Ginebra es lugar de trabajo para la
mayoría de los mortales. Incluso para los esbirros del capital que encorbatados
se matan por sobrevivir en el mundo de las finanzas. No piense que porque
lleven corbata y cuello de camisa versión aeroplano son todos ricos. La mayoría
bajan de los autobuses que los traen de la periferia.
Pasta alli si hay. La suelen tener en
abundancia los que vienen de fuera. Esos que se alojan en sus ricos hoteles en
la ribera del lago Leman. El pueblo proletario se pasea en el verano entre los
lujosos autos que les aparcan hieráticos porteros uniformados de invierno, sin
saber que forman parte del espectáculo. Los unos y los otros.
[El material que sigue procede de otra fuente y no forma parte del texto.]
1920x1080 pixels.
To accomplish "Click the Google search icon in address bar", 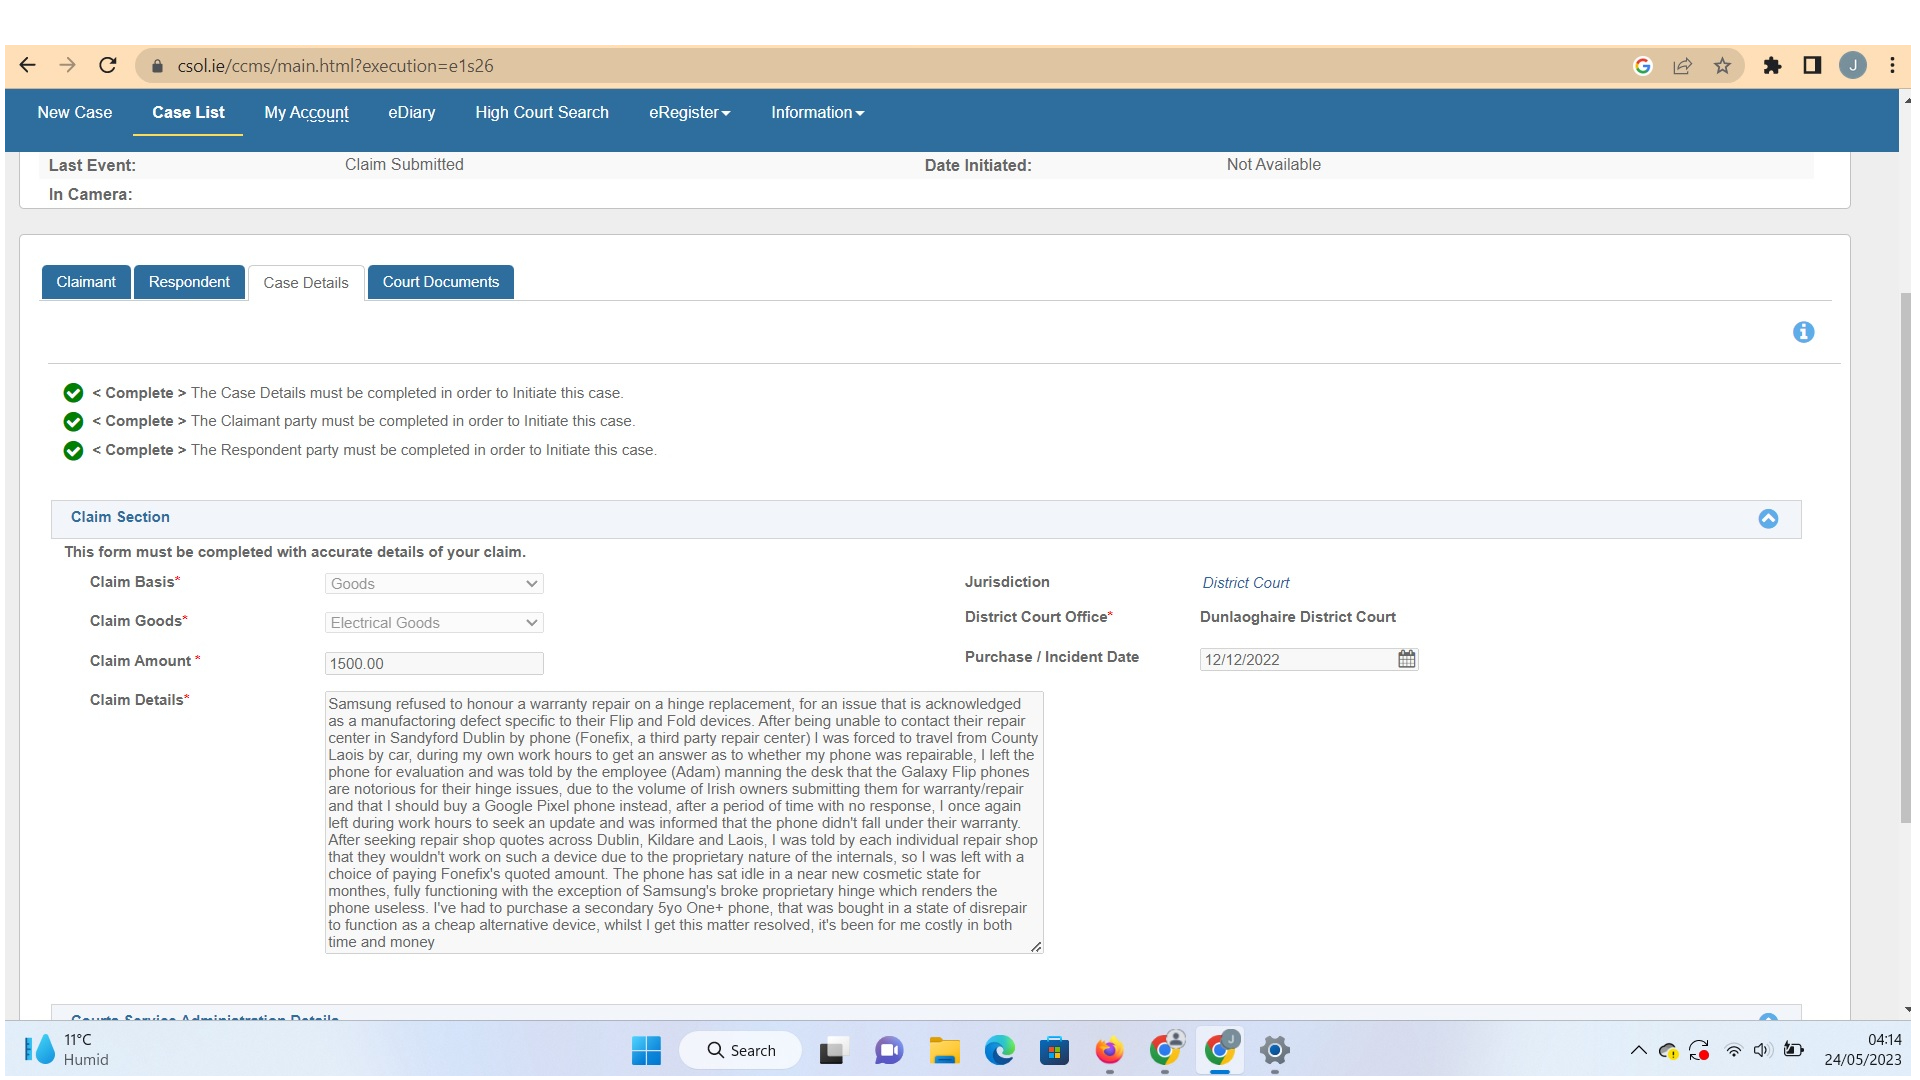I will 1646,65.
Alli es a donde van la masa de turistas.
Esos que no pasan de tomarse una cerveza barata en los cuchitriles del malecón,
mientras los parias africanos exhiben sus músculos y las rubias locales los
miran con avaricia y sin ganas.
Las librerías son un caso aparte. Ginebra
se hizo rica no por arte de magia ni inspiración divina como suelen creer los
educados en la cultura católica. Dios, que no existe, no da ni la hora. El
éxito les viene de un cura. El señor Calvino. Un tipo ayatola, reprimido, que
vendía una versión pura, ortodoxa, de vivir a base de escornarse y
juntar hasta llenar la bolsa vaciando la vida. Tuvo éxito. Llego justo en el
momento en que el burgo necesitaba afianzar su hegemonía frente a otros cantones
suizos y consiguieron mantener la independencia de la ciudad cantón que Ginebra
realmente es. La obligada lectura de la biblia que imprimieron los calvinistas
entre seguidores afianzo la lectura entre estos pueblos. Lea acrecentó la
cultura. Entreno la capacidad de pensar, Enriqueció las discusiones, el
pensamiento.
En Ginebra se sigue leyendo. En Ginebra
todavía hay primorosas librerías de viejo que venden joyas de libros a todos aquellos
que aman el papel. Ni a usted ni a mi nos llegan los doblones para comprar alli
mucho. Pero por mirar no cobran. Por tocar menos. Los libreros suizos son unos
tipos educados que atienden a sus clientes. Entra dentro del negocio exhibir lo
que venden. Por eso si patea aquellos pagos, deje los relojes de oro y
diamantes que nunca va a poder comprar ni tocar, y al menos contemple los gravados de Le jardín parfume,
manuel d’erotologie árabe de Cheikh Nefzaoui en su primera edición de 1886. Prendera
muchas cosas sobre sus arrebatos, por ejemplo.